Image : shutterstock

Image : shutterstock

An internet bot is basically a set of algorithms that are designed to perform automated tasks which require running scripts over the internet. These applications perform simple and repetitive tasks efficiently and quickly, with greater expertise than humanly possible. Bots are mostly utilised to do laborious and monotonous tasks, but can also be used in malicious criminal activities online. You can call them virtual robots, a counterpart of their physical versions without a mechanical body.

Use

Most bots are used for purposes such as web-spidering, which allows companies to probe lacs of files on internet. Major international conglomerates like Google, Facebook, and Twitter rely on internet bots for their regular functioning. A particular variety of bots called chatbot lets you communicate with an individual or company digitally, using messaging apps. They are used on various platforms such as Messenger and Slack, and are helpful in assisting customers in their needs. Another variety of bots are auction bots, which places multiple bids instantaneously, allowing the bidder to procure an item even at the last second.

Internet bots are also used by hackers to perform a range on illegal activities, such as DDoS (Denial of Service Attacks), spamming and phishing attacks, artificially increasing traffic on websites and installing malware.

History of bots

The history of bots dates back to the dawn of internet age. Bots today are nothing but more sophisticated versions of early network systems which comprised of sending and receiving short messages to computers. The earliest version of internet bots can be traced back to year 1988, the year of emergence of IRC (Internet Relay Chat). The early IRC bots performed only one specific function – providing automated services to users to prevent the server from closing down due to inactivity. These bots were a direct result of the Turing Test (also called Imitation Game) of the 1950s, which led to a series of events necessary for developing AI as we know it today.

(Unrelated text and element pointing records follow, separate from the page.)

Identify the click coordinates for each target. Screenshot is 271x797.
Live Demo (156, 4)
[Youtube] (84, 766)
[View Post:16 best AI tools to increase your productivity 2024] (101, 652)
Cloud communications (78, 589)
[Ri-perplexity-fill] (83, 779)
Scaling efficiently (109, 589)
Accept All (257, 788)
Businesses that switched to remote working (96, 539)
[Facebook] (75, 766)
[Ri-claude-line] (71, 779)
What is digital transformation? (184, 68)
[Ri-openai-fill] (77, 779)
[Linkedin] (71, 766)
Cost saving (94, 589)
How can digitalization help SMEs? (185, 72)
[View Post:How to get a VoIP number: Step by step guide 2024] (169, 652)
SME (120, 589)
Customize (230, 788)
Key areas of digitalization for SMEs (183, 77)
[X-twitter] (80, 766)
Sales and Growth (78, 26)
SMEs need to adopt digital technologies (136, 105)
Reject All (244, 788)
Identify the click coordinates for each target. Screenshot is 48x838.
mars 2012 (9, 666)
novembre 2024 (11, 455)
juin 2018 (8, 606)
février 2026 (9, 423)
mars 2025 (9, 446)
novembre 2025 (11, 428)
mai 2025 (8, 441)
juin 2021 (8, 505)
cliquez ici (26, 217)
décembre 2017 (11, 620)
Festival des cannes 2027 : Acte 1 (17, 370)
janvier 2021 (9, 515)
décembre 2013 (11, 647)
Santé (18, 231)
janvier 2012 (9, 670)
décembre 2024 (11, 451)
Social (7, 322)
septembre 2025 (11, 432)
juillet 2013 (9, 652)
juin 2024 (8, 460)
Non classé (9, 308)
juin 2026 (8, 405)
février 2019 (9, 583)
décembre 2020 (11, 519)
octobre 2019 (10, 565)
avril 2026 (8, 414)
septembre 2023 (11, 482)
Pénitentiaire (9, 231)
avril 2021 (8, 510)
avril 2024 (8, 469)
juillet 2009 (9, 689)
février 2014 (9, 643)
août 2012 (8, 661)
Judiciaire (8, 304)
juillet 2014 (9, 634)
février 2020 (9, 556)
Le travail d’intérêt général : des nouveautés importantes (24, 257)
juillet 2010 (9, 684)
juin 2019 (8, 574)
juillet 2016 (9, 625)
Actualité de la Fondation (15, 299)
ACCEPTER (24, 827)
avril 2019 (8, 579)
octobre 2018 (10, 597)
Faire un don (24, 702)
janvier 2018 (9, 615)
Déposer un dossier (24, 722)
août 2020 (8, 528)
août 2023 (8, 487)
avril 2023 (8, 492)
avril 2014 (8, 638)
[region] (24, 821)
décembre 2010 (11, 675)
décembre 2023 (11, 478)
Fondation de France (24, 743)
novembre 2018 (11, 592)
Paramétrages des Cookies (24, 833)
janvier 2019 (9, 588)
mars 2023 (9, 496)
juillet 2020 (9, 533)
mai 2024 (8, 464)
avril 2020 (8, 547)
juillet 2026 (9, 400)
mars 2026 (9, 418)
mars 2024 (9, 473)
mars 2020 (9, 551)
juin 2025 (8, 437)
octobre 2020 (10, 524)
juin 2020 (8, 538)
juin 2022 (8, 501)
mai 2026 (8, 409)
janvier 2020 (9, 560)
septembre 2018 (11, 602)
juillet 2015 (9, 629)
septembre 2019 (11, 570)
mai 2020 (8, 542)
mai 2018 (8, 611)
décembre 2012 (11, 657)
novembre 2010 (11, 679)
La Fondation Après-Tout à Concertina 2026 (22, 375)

In 1960s, AI took a giant leap forward with the development of ELIZA, a bot developed by Joseph Weizenbaum whose primary purpose was to simulate a psychotherapist. However, like with the Turing Test, limited database was a problem, as ELIZA’s vocabulary was constricted. Other bots in the early history of their development include web crawlers used in indexing web pages for search engines like AOL, in 1994, and Excite, in 1997. Googlebot, one of the most famous web crawlers developed in 1996.

In 1999, botnet programs like Sub7 and Pretty Park were used to secretly listen to malicious commands on IRC network and were the ancestors to the present-day Trojans and Worms. Later, bots became more proficient and were used to perform DDoS attacks, an early example being the GTBot botnet program on IRC network in 2000. In the course of time, Botnets transferred from IRC to HTTP and SSL.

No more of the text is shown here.